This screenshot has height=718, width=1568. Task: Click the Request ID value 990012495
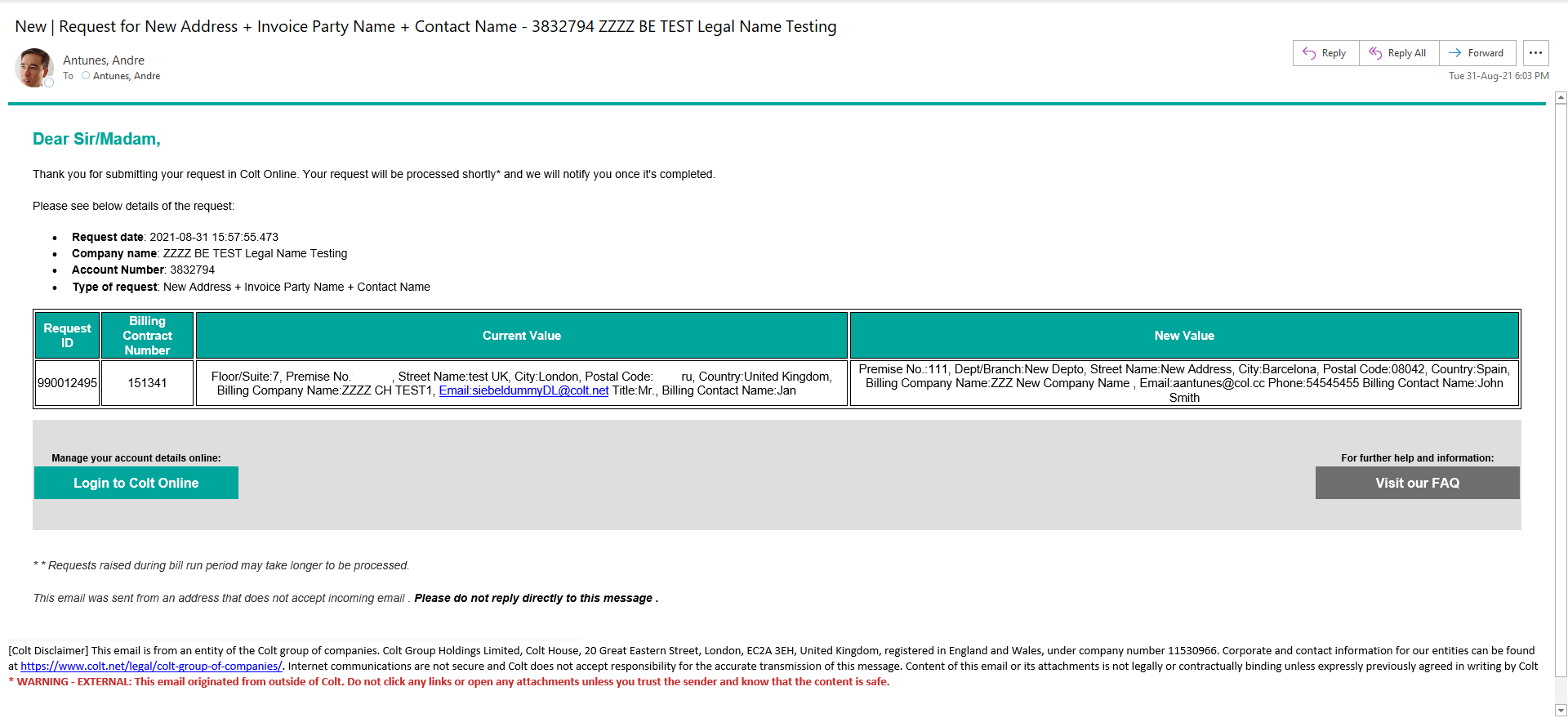pyautogui.click(x=67, y=383)
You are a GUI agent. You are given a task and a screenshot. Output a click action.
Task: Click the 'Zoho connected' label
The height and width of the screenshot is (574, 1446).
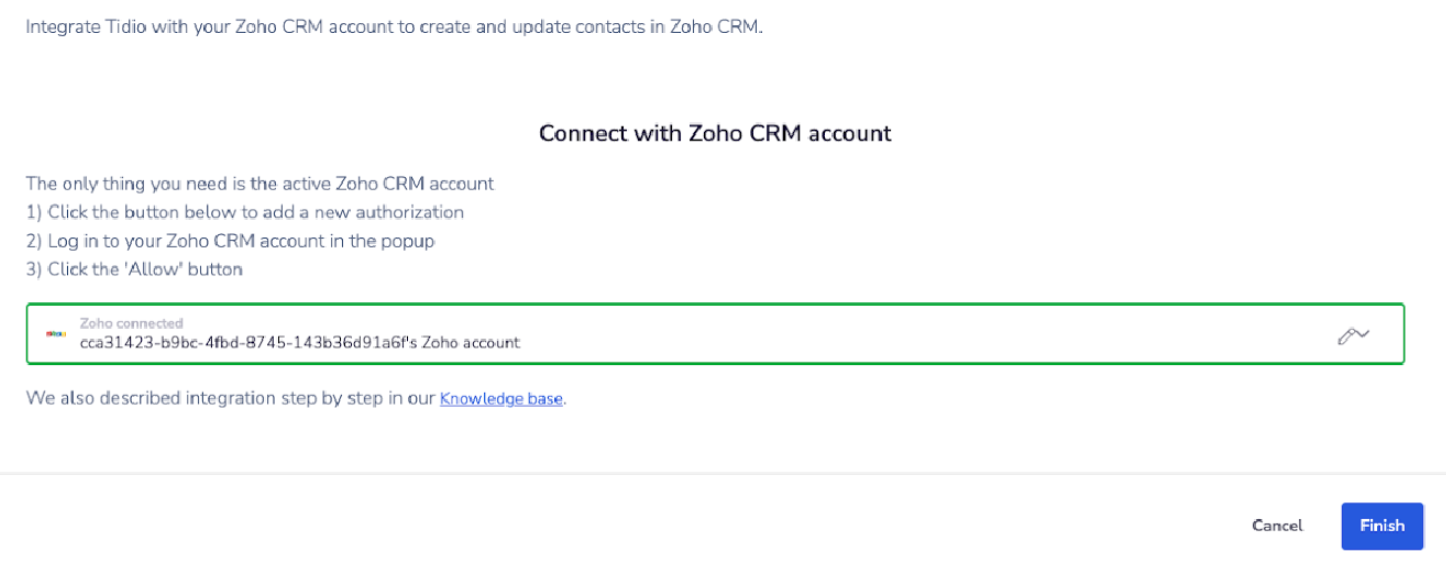(131, 324)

**TASK BRIEF**. Would you please set down the data above again exactly, without its pictures?

**SOLUTION TO THE EXERCISE**.
This screenshot has height=718, width=1568. Task: Click the Request ID value 990012495
pyautogui.click(x=67, y=383)
You are a GUI agent. You are given a task and a screenshot. Output a click action.
Task: Click the 'Zoho connected' label
The height and width of the screenshot is (574, 1446).
(131, 324)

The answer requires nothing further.